From pre-trial motions to sentence hearings, nine Penn State Law LL.M. students from around the world are experiencing the American legal system firsthand as interns in Penn State Law’s LL.M. Judicial Observation Internship program.

From pre-trial motions to sentence hearings, nine Penn State Law LL.M. students from around the world are experiencing the American legal system firsthand as interns in Penn State Law’s LL.M. Judicial Observation Internship program. Paired with a Pennsylvania state trial court judge, students spend an intensive, five weeks observing various civil and criminal litigation proceedings brought before the court.

By observing and analyzing actions of lawyers and judges in the courtroom, students experience different advocacy techniques, and U.S. legal principles in action. Under the supervision of a Penn State Law professor, students research answers to legal questions for actual cases pending before the court.
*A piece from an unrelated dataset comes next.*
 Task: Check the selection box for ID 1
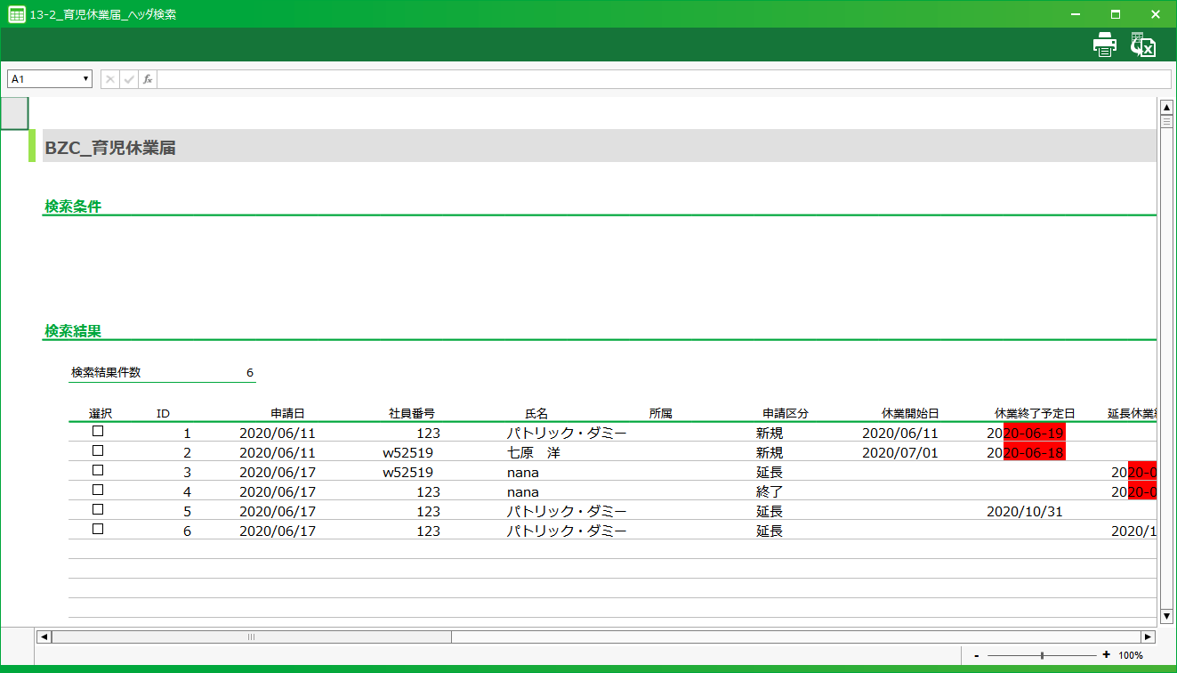click(98, 431)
They also have the opportunity to hone their legal writing skills by writing a judicial opinion about a case they have observed.

“The really surprising thing is that before I came, I thought the judges wouldn’t have time to talk with us. Actually they spare as much time as possible to help us understand the cases. They really care about us,” said Dongfan Hong, a 2013 LL.M. graduate and intern with Centre County Court of Common Pleas Judge Thomas K. Kistler ’82. “Every time a trial ends, the judge asks, ‘Did you understand that? Did you learn a lot?’”

“Our interns observe a variety of proceedings at all stages of litigation, from pre-trial motions and jury selection, to trials and criminal sentencing hearings. Through these observations, the interns begin to develop real world context for their studies in school,” explained legal writing instructor Anna Sewell.

Hong’s internship has allowed him to observe a wide range of both civil and criminal law cases. In the course of one day, he observed an adoption hearing, a criminal case, pre-trial motions, and a preliminary hearing.